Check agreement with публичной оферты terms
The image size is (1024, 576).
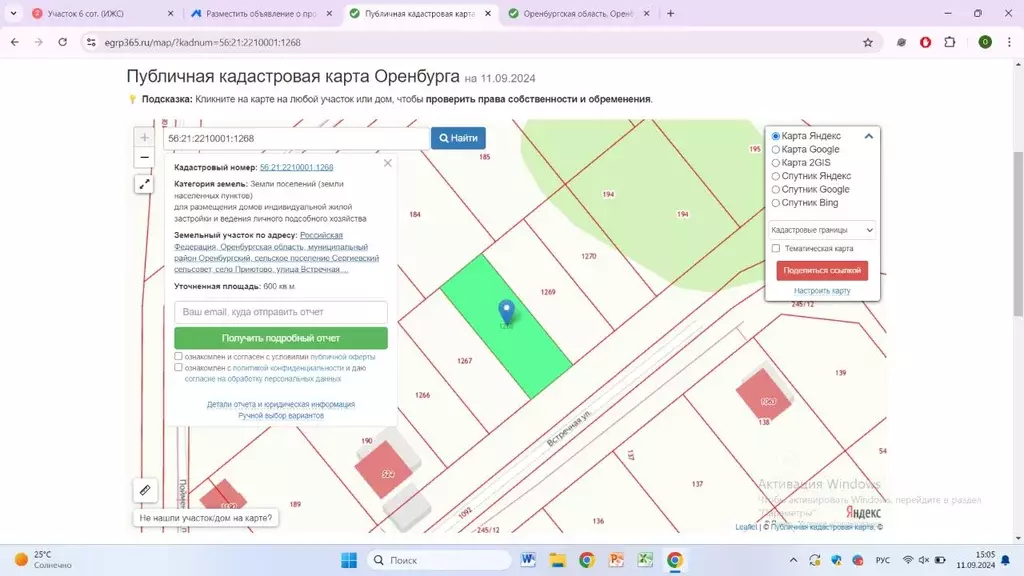pyautogui.click(x=178, y=356)
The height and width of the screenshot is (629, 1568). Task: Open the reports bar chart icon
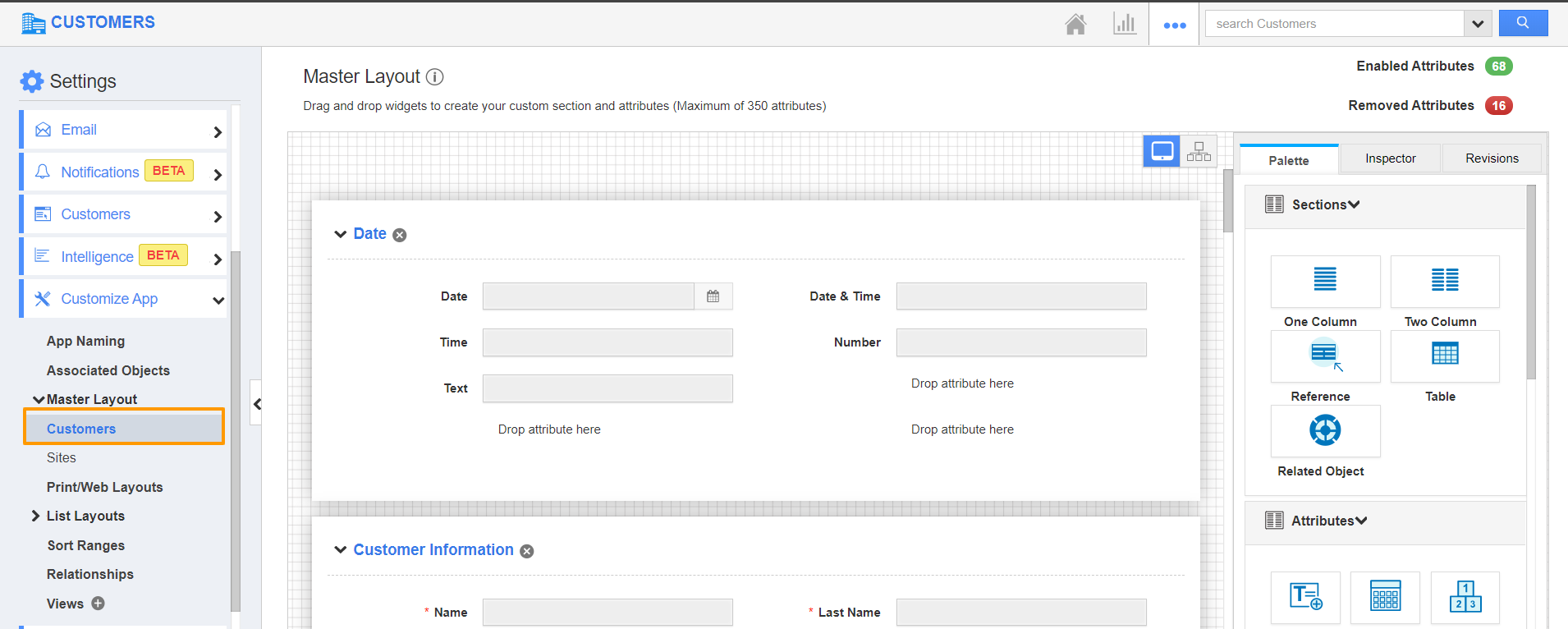click(1125, 24)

### Exercise directions
Retype the lines of the listing verbatim, from the line containing "The height and" through the end of the listing, inclusive. Omit the pictures from your output.

### Finished answer
The height and width of the screenshot is (629, 1568). Task: Open the reports bar chart icon
click(1125, 24)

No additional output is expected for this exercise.